We also have a simple investigation checking the sensitivity of the optical properties to small variations of 1% increase or decrease in d/D due to the fabrication tolerance of the HC-ARF. For example, the optimized MER for the HE₂₁ mode is 46.75 at 763 nm and 42.63 at 763.8 nm with −1% and +1% changes of d/D of 0.482; it is not highly sensitive to the small variation of the designed parameters. We noticed it is quite similar for the TM₀₁ and TE₀₁ modes for small variation, where the slight change of d/D leads to only a very small shift of the wavelengths corresponding to the optimized MER at different d/D. Indeed, the phenomenon of propagation of second-order vector mode with the lowest confinement loss can be observed for the slight change of d/D, and optimized MERs and working wavelengths are similar, which indicate that the stable propagation of second-order vector mode in HC-ARFs can be achieved even with the slight variation of fabrication parameters.

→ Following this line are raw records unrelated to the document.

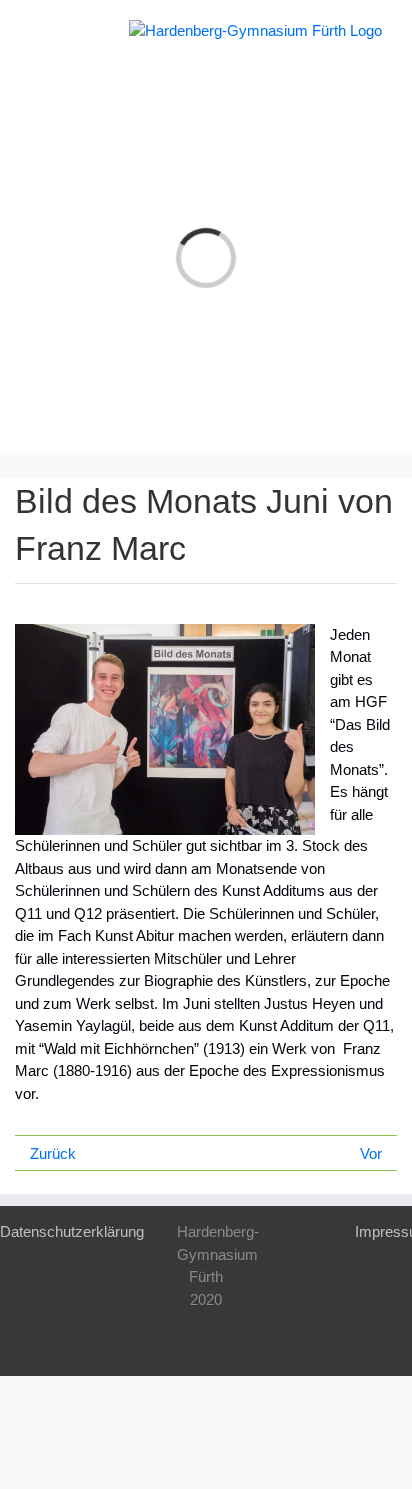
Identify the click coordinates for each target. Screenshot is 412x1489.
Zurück (53, 1153)
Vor (371, 1153)
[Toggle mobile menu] (38, 30)
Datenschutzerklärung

As we mentioned, the previous reports about the mode propagation in HC-ARFs were mainly about fundamental mode with suppression of HOMs based on the mode coupling between core HOMs and tube modes, which was studied comprehensively. However, only HOM propagation in HC-ARFs was rarely investigated. Considering the wide applications of only one second-order vector mode, our research about propagation of only one second-order vector mode with suppression of the fundamental mode in the HC-ARF is significantly important. Actually, it is much more difficult to suppress the fundamental mode while keeping the second-order mode with high MER because the fundamental mode generally has lowest confinement loss. In this section, we proposed the propagation of only TE₀₁, TM₀₁, or HE₂₁ modes with low confinement loss at specific wavelengths in HC-ARFs, and also investigated their modal characteristics, confinement losses, and mechanism of mode coupling in detail. To the best of our knowledge, this is the first discussion about propagation of only one second-order vector mode with low confinement loss in HC-ARFs. It should be noted that the MER for the second-order mode is not fully optimized since we keep the core diameter D and the tube thickness t constant and only modify the tube gap g to vary the coupled cladding mode. We believe that much larger MER for second-order mode can be achieved based on further optimized structures in our future work.

4. Conclusions

We firstly demonstrated the unique modal-guiding property in a HC-ARF, whereby only a second-order vector mode can be well guided with low confinement loss while the fundamental mode and other second-order vector modes reach to high loss peaks at the red side of transmission band. The specific modal characteristics can be interpreted by the mode coupling between the core modes and cladding modes when phase matching conditions are satisfied in terms of effective refractive index and polarization matching. The second-order vector mode characteristics including dispersion properties, confinement losses, and mode patterns at the red edge of transmission windows were investigated, and only one second-order vector mode guiding of TE₀₁, TM₀₁, or HE₂₁ modes is theoretically implemented at specific wavelength ranges with suppression of the fundamental mode in the HC-ARF. It is expected that the propagation of only TE₀₁, TM₀₁, or HE₂₁ modes with low confinement loss in HC-ARFs will have fruitful applications for ultra-short pulse laser delivery, including femtosecond laser drilling, particle trapping, and microscopy, by using our proposed design and strategies.